1 hafta sonra üniversite için başka bir şehre gideceğim ve gitmeden önce açılmak, yeni hayatıma istediğim gibi başlamak istiyorum. Annem normalde baskıcı bir insan değildir ama din söz konusu olduğunda böyle şeylere çok önem veriyor. Namazlarımı da sürekli hatırlatır ve kılmazsam kızar, üzülür. Bu yüzden ona nasıl söyleyeceğimi bilemiyorum. Benim 2 ablam var ve ikisi de tesettürlü. Küçük olan ablamla daha yakın olduğumuz için ona söyleyip fikir almak istedim. Açılmak istediğimi, bunu artık içimden gelerek yapamadığımı ve anneme nasıl söyleyeceğimi bilemediğimi söyledim. Bana söylediği ilk şey, “Saçma sapan düşüncelerini kenara bırak, aklını başına topla” oldu. Sonrasında da açılmak istediğimi anneme söylersem annemin beni okumam için şehir dışına göndermeyeceğini söyledi.

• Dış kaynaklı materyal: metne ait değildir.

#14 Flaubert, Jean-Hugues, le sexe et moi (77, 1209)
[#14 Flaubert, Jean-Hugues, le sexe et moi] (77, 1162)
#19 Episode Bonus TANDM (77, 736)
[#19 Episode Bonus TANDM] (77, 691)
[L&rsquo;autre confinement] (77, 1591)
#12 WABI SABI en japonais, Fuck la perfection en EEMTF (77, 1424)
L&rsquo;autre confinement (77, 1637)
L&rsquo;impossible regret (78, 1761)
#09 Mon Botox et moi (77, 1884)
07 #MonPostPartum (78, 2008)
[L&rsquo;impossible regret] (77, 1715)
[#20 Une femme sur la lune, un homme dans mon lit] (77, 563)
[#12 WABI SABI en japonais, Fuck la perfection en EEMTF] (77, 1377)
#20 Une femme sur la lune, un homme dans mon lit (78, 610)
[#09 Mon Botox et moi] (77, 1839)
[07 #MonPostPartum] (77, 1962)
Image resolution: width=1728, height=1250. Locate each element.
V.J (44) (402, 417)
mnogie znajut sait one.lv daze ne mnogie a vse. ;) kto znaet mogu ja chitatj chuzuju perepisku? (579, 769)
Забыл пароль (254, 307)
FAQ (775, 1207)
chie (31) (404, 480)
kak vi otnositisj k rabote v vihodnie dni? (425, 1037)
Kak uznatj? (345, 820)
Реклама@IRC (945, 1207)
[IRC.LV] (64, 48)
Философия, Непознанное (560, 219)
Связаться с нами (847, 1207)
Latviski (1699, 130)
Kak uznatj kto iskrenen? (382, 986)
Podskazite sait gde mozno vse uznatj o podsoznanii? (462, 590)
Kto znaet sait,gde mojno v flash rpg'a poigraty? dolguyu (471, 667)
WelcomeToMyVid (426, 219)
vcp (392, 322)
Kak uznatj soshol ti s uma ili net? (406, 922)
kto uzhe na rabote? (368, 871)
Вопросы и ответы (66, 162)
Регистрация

Onlar kapanmam için beni baskılamamışlar ve şu an bunu düşünmem çok saçmaymış… Oysa kendisi üniversite 2. sınıfta yani benim şu anki yaşımda kapanmıştı. Ben ise 7 yıldır kapalıyım. O zamanlar bunun çok kolay olacağını düşünen ve nasıl bir sorumluluk olduğunu bilmeyen küçük bir çocuktum. Kimse bana bu sorumlulukları ve ileride yaşayacağım pişmanlığı düzgün şekilde anlatmamıştı. Kafam gerçekten çok karışık, zamanım gittikçe daralıyor ve ben ne yapacağımı asla bilmiyorum. Üniversite başlayana kadar yapamazsam bir daha asla cesaret edemeyecekmiş gibi hissediyorum. Annemin beni üniversite ile tehdit etmesinden, arkadaşlarımla görüştürmemesinden korkuyorum. Buradaki yazılar bana cesaret veriyor, umarım bir gün ben de buraya başarı hikayemi yazabilirim.